In it, Puck is speaking in normal language but they break into Shakespearean text at certain bits – and actually we teach the audience bits of it. And then when we go to the play it’s all original language.

How do you make the original language accessible to six-year-olds?
DL: I think a lot of the language is quite clear, and we’ve taken out some of the more poetic, longer speeches that don’t move the plot forward. There’s quite a lot of action in the show and plot development. I’ve had to be quite brutal with the cutting; however nice the speech is, if it doesn’t move things forward, it goes. We are using the original language but there’s a different aspect to it as well. It’s quite a visual, choreographic production as much as a textual one.

What do you mean when you say the show is very physical and visual?
DL: The whole concept of the show is that it’s a disused Victorian nursery that comes to life, a bit like Nutcracker or Toy Story, where all the characters are disused Victorian toys. So Demetrius and Lysander are tin soldiers, Helena and Hermia are these perfect dolls, Puck is a Jack in the Box, Oberon is this magician fairy. We’ve had quite a lot of fun playing about with their physicality and the mechanical nature of Demetrius and Lysander, and actually what happens to this toy world when it comes to life.

I wanted a design concept that was clear and didn’t confuse, and yet could bring lots of visual play, physical play, to it. For young audiences I think they recognise these toys and the concept of them coming to life and falling in love with one another and falling out of love, and the fairies, and the naughtiness of Puck.

Will parents and older children enjoy it?
DL: Yeah, absolutely. I’m trying to make it appeal to 6+ but I’m sure all ages will get a lot out of it, because it’s original language and because all the theatrical elements are so enjoyable.

Did you enjoy Shakespeare growing up?
DL: I did, yes. I studied him at university. [At school] I loved Hamlet and the tragedies, more than the comedies. And the Scottish play.

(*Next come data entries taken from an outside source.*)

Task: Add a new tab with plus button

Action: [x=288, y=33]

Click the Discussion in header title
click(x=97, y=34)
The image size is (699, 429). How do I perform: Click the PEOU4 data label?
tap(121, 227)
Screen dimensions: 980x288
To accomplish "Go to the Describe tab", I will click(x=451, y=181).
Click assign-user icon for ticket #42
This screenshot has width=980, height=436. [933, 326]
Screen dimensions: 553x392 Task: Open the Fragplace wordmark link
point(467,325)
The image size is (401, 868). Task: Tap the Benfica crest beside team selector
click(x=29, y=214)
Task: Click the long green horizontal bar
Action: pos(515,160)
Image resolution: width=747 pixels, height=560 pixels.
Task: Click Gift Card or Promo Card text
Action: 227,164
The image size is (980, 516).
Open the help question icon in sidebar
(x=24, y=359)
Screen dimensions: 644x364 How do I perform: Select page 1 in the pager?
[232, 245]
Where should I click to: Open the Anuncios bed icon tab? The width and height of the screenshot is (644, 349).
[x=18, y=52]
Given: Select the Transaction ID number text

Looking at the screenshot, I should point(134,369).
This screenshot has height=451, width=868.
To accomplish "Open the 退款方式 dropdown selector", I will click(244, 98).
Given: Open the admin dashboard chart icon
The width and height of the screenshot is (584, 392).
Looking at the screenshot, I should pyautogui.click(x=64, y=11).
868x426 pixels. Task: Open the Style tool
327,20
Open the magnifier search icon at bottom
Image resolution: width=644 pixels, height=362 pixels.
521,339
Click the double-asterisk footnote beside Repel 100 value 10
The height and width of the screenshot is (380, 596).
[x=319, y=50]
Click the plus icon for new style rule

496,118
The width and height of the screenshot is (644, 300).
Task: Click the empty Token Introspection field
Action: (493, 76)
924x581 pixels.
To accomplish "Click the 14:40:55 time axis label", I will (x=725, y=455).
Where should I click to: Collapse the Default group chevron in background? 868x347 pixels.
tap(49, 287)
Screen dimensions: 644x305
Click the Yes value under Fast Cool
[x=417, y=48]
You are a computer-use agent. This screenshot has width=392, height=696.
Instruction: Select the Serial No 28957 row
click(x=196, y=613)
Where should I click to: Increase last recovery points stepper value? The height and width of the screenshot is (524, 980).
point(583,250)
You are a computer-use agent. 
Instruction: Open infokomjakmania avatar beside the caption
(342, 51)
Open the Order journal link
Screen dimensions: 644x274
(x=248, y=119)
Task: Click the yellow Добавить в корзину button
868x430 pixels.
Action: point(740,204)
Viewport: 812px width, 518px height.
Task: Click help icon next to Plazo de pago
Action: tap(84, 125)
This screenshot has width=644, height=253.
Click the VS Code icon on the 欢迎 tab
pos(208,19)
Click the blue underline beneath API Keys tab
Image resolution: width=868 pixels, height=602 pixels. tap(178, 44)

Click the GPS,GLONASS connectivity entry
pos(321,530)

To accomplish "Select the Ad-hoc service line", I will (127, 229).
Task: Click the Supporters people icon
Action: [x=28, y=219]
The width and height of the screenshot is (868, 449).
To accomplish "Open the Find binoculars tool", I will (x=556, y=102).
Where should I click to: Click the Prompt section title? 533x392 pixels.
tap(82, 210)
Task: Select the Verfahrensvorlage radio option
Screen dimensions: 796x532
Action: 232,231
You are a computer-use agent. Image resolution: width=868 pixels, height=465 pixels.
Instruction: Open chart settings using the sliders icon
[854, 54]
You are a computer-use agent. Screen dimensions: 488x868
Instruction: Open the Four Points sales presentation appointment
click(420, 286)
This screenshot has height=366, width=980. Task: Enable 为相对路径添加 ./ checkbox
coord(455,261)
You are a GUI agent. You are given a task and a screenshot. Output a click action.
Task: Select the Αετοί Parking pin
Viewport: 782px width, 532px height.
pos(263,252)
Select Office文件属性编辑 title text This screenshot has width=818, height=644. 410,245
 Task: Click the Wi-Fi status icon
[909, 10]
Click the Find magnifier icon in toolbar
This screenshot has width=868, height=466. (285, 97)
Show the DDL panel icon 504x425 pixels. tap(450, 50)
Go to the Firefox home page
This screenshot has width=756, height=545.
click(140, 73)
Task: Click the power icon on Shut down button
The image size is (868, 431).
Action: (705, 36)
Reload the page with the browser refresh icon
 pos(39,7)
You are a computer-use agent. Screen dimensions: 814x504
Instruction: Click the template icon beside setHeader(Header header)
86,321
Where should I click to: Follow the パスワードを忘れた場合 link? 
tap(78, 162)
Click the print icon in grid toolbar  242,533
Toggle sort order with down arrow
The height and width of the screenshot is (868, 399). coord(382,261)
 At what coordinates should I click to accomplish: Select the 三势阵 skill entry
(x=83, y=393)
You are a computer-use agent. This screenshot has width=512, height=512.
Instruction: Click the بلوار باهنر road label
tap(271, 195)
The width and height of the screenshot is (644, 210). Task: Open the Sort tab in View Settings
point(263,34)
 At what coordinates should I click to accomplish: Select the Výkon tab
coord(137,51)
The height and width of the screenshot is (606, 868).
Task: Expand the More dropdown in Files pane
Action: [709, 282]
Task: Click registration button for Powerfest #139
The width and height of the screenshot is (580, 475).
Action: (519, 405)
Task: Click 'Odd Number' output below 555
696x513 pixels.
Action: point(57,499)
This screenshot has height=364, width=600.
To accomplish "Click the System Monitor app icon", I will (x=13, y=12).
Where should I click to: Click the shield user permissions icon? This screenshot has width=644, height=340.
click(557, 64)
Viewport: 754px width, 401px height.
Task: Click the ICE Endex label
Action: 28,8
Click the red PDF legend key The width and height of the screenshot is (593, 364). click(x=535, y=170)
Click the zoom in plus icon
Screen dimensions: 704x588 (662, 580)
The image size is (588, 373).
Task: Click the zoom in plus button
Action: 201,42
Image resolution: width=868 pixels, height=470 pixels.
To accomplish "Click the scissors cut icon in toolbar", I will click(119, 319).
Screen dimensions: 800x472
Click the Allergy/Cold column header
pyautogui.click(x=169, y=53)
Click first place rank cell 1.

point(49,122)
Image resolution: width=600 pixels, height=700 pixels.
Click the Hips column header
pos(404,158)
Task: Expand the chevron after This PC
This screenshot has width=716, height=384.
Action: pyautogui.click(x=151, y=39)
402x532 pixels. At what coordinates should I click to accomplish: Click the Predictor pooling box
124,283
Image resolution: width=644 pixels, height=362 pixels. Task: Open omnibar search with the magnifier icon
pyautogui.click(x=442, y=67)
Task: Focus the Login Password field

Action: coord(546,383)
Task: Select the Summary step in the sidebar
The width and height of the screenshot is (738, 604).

I saw lots of stuff by the RSC. My mum was an English teacher and she took me to lots of plays when I was younger which was great.

What made you want to get into this job?
DL: Probably being instilled with a love of theatre and language and text when I was younger. And then I danced a lot when I was younger [ballet and contemporary], from the age of four to 16, and then when I went to university I started directing and all my work became very, very physical.

You have worked on productions for adults as well as children – how does the process compare?
DL: Very similar really. I think the thing is to not patronise or dumb down your ideas for young audiences. I was assistant director of His Dark Materials at the National. We approached it like directing an adult piece of work; although the piece was aimed at young audiences, it had a huge respect for their intelligence and their imaginations rather than dumbing down and saying ‘it’s a kids’ show’. Although it is for a young audience and we have to bring them in and make it accessible, I think we can excite and challenge as much as we would with an adult piece.

What have the highlights of your career been so far?

DL: His Dark Materials was good, I really enjoyed that. I’ve just directed Monkey! at West Yorkshire Playhouse which was fun. My work’s normally quite adult and dark, to be honest, so doing a couple of young people’s shows back to back is quite interesting.

Do you want to continue producing theatre for young people?

DL: I have enjoyed it and we’ll see where it goes, if I’m invited to do anything else in this realm.